3.2. Hier steht nicht die Verschiedenheit der vorgesehenen Verfahrensart, sondern die Zuständigkeitsordnung in Widerspruch zu einer einheitlichen Behandlung aller in der Klage kumuliert geltend gemachten Ansprüche: In die Wertzuständigkeit des angerufenen Bezirksgerichts für Handelssachen Wien fallende Ansprüche konkurrieren mit Ansprüchen wegen unlauteren Wettbewerbs, die gemäß § 51 Abs 2 Z 10 JN in die Eigenzuständigkeit des Handelsgerichts Wien fallen. Damit fehlt die in § 227 Abs 1 Z 1 ZPO geforderte Voraussetzung für die Zulässigkeit einer Verbindung der unterschiedlichen Ansprüche in einer Klage.

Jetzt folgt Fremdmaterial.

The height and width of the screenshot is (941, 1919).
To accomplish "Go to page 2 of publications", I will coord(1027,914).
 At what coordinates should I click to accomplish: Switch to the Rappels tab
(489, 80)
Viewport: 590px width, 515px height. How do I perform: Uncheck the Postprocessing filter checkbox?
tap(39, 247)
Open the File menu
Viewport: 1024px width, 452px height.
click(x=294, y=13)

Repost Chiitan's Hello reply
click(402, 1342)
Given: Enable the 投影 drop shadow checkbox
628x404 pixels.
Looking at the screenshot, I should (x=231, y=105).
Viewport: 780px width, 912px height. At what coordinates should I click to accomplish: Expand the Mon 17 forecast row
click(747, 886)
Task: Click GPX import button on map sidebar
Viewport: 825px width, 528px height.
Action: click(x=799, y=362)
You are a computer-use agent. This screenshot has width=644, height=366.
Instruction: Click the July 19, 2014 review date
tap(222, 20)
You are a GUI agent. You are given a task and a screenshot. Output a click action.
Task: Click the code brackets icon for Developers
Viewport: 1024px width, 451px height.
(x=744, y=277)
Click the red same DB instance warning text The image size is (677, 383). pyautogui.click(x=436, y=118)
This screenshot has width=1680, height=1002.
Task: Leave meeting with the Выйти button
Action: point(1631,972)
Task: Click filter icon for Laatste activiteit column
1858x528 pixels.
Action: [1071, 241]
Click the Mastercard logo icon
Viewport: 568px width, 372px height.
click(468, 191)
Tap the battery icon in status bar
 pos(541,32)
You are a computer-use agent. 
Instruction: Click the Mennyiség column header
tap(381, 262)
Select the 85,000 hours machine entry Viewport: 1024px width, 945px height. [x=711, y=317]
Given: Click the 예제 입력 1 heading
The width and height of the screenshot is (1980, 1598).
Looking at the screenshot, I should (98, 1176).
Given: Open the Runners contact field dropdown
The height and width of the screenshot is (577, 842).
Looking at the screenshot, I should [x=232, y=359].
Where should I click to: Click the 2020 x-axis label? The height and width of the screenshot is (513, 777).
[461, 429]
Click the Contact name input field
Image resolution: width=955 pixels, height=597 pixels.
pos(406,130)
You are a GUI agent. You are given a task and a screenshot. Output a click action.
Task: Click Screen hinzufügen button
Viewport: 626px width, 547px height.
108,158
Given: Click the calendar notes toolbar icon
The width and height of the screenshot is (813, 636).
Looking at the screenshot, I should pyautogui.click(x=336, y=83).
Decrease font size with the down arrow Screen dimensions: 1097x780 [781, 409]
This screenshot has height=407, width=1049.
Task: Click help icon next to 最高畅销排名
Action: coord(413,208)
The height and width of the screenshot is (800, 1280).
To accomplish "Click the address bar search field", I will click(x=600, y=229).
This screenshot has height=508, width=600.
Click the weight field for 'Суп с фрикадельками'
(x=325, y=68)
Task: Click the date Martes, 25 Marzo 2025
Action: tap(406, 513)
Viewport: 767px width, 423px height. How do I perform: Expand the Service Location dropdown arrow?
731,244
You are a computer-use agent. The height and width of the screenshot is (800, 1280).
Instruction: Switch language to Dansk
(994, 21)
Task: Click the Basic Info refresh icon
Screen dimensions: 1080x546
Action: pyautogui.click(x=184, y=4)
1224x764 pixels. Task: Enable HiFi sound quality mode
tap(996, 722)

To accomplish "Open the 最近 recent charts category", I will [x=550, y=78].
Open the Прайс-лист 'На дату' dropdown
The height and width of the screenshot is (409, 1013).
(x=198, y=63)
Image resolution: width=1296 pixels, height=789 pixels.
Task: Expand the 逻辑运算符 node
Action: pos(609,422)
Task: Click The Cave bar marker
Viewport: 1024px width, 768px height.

4.1. Ist die Anspruchshäufung in einer einzigen Klage wegen Unzuständigkeit unzulässig, das angerufene Gericht aber mindestens für einen der in einer Klage verbundenen Ansprüche zuständig, hat bei der Zuständigkeitsprüfung von Amts wegen eine Teilzurückweisung hinsichtlich jener Ansprüche zu erfolgen, die nicht in die Zuständigkeit des angerufenen Gerichts fallen (Fasching in Fasching, ZPO III² § 227 Rn 19; Rechberger/Klicka in Rechberger, ZPO³ § 227 Rn 3). Dies gilt ganz allgemein, mangels Ausnahmeregelung daher auch für Ansprüche, die zueinander im Verhältnis der Erfüllungskonkurrenz stehen.
4.2. Die klagszurückweisenden Entscheidungen der Vorinstanzen entsprechen daher nur insoweit der Rechtslage, als sie die Ansprüche wegen unlauteren Wettbewerbs betreffen; in Ansehung der auf andere Rechtsgründe gestützten Ansprüche ist die mit Unzuständigkeit begründete Zurückweisung aufzuheben. Dem Revisionsrekurs kann deshalb nur teilweise Erfolg beschieden sein.
6. Der Kostenvorbehalt beruht auf § 52 Abs 1 zweiter Satz ZPO.